• [Directions]:
Wherever "Centro" turns up in the entries, copy out the line that holds it.

• [Task data]:
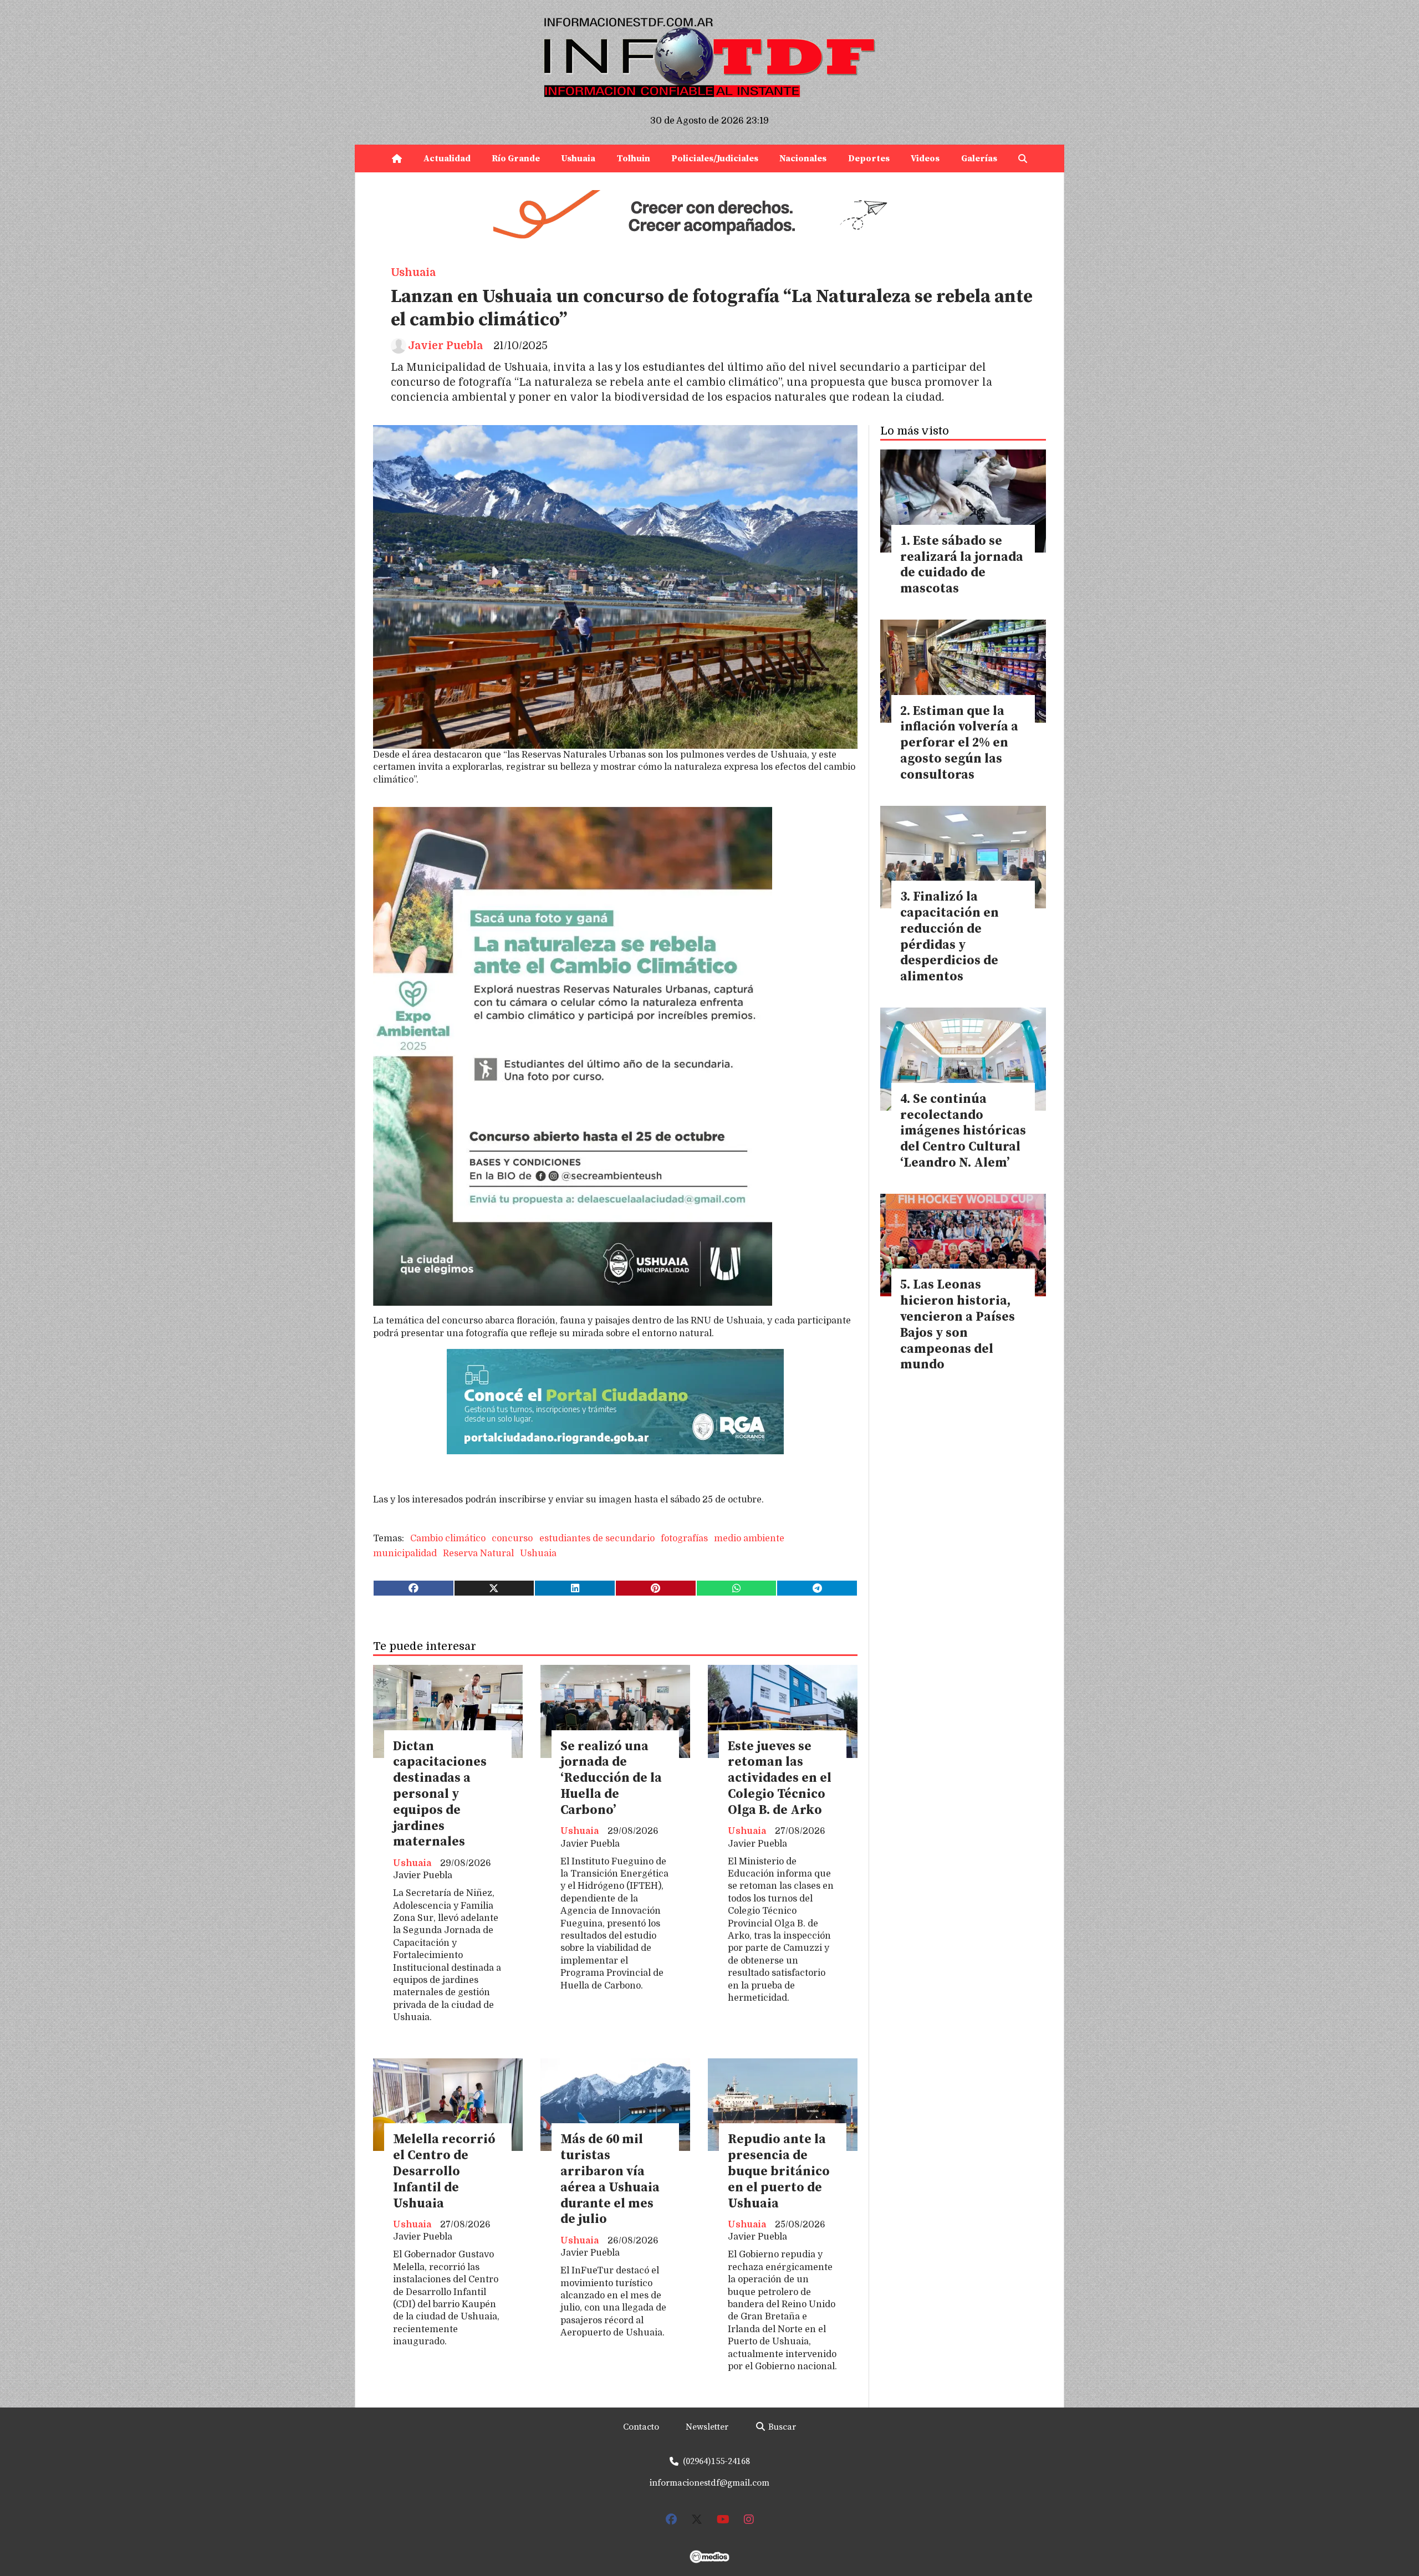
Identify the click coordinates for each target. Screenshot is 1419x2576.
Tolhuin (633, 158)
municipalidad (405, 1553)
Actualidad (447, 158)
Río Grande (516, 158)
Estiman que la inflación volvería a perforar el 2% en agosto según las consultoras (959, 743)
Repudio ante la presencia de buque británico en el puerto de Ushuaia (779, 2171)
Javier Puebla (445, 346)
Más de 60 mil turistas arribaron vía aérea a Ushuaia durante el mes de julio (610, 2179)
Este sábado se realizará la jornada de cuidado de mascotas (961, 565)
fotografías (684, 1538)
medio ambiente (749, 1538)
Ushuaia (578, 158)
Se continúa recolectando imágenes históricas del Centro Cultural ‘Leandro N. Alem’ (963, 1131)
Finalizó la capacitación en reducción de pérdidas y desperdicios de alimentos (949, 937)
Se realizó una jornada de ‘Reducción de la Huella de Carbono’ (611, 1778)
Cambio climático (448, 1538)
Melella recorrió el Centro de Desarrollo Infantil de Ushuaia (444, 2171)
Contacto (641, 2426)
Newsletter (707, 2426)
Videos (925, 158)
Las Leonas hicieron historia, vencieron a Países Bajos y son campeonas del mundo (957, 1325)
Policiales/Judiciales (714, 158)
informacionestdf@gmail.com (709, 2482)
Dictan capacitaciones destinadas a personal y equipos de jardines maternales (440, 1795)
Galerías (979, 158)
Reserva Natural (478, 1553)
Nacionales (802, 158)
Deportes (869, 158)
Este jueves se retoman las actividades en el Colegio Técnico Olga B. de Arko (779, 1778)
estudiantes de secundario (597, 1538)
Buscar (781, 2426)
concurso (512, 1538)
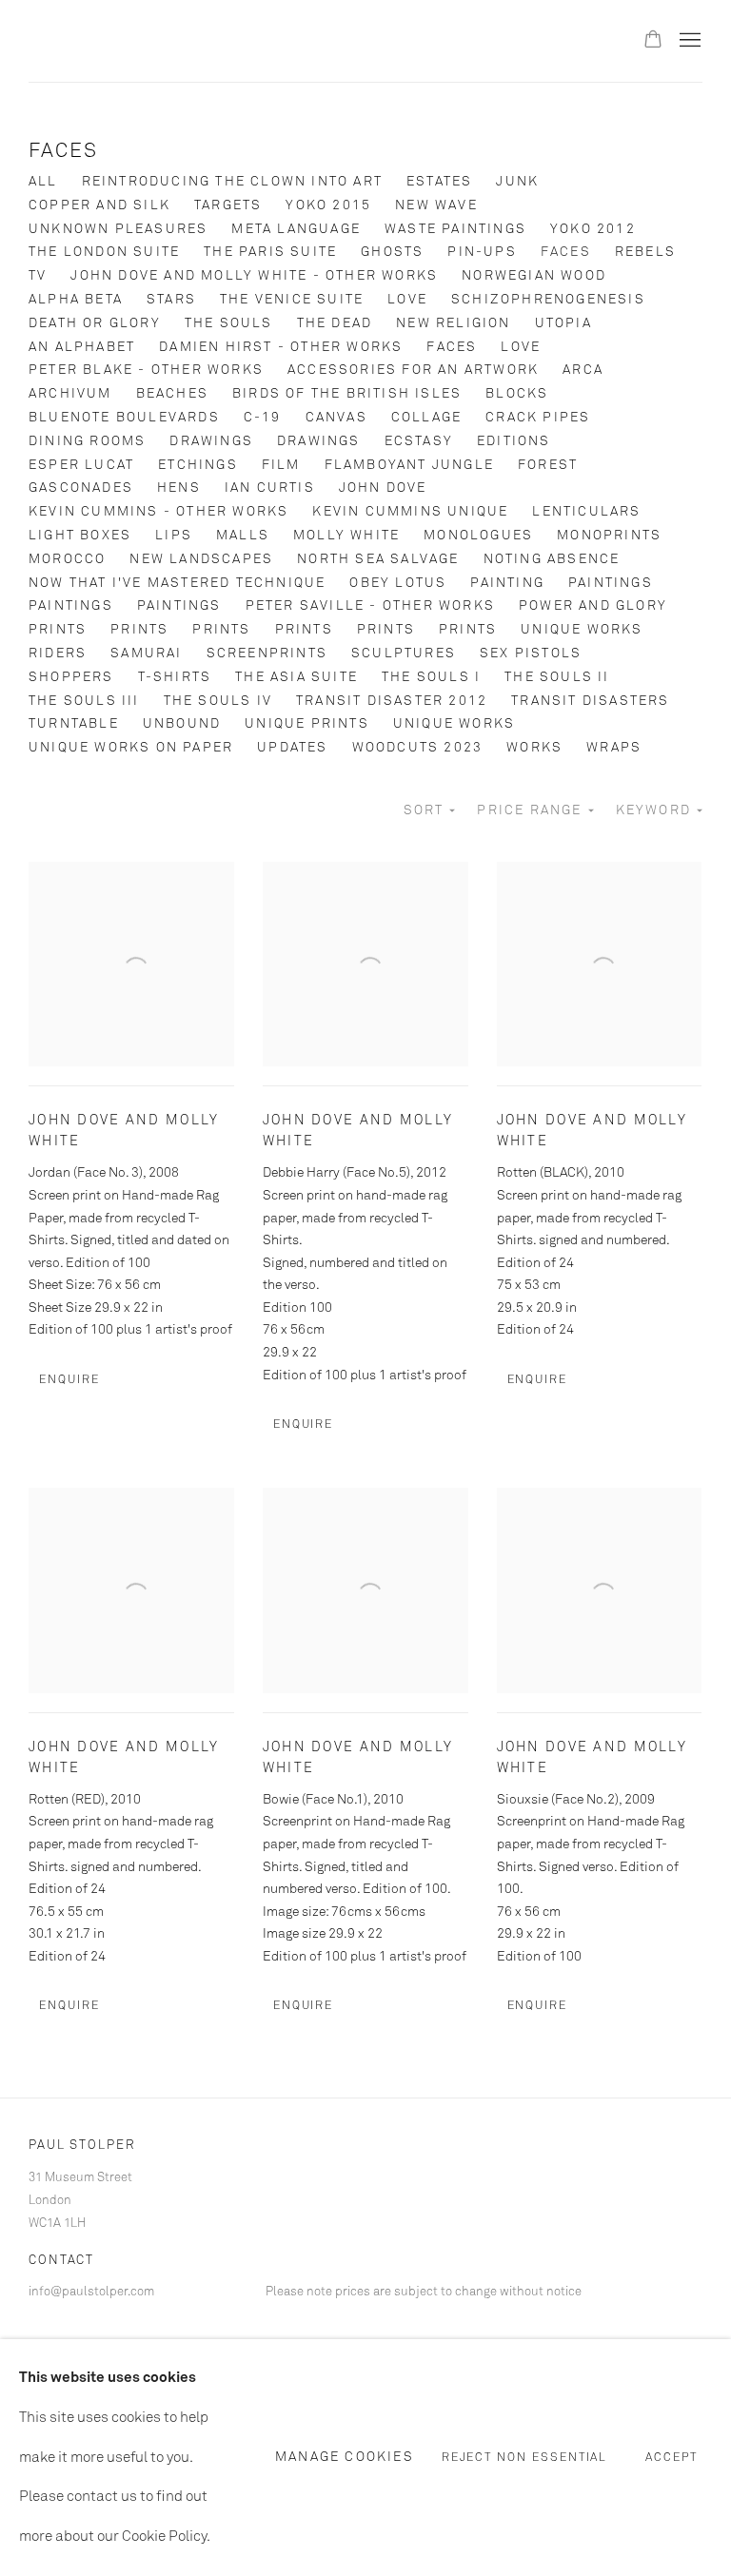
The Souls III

• [Written reply]:
Se continúa recolectando imágenes históricas del Centro Cultural ‘Leandro N. Alem’ (963, 1131)
Melella recorrió el Centro de Desarrollo Infantil de Ushuaia (444, 2171)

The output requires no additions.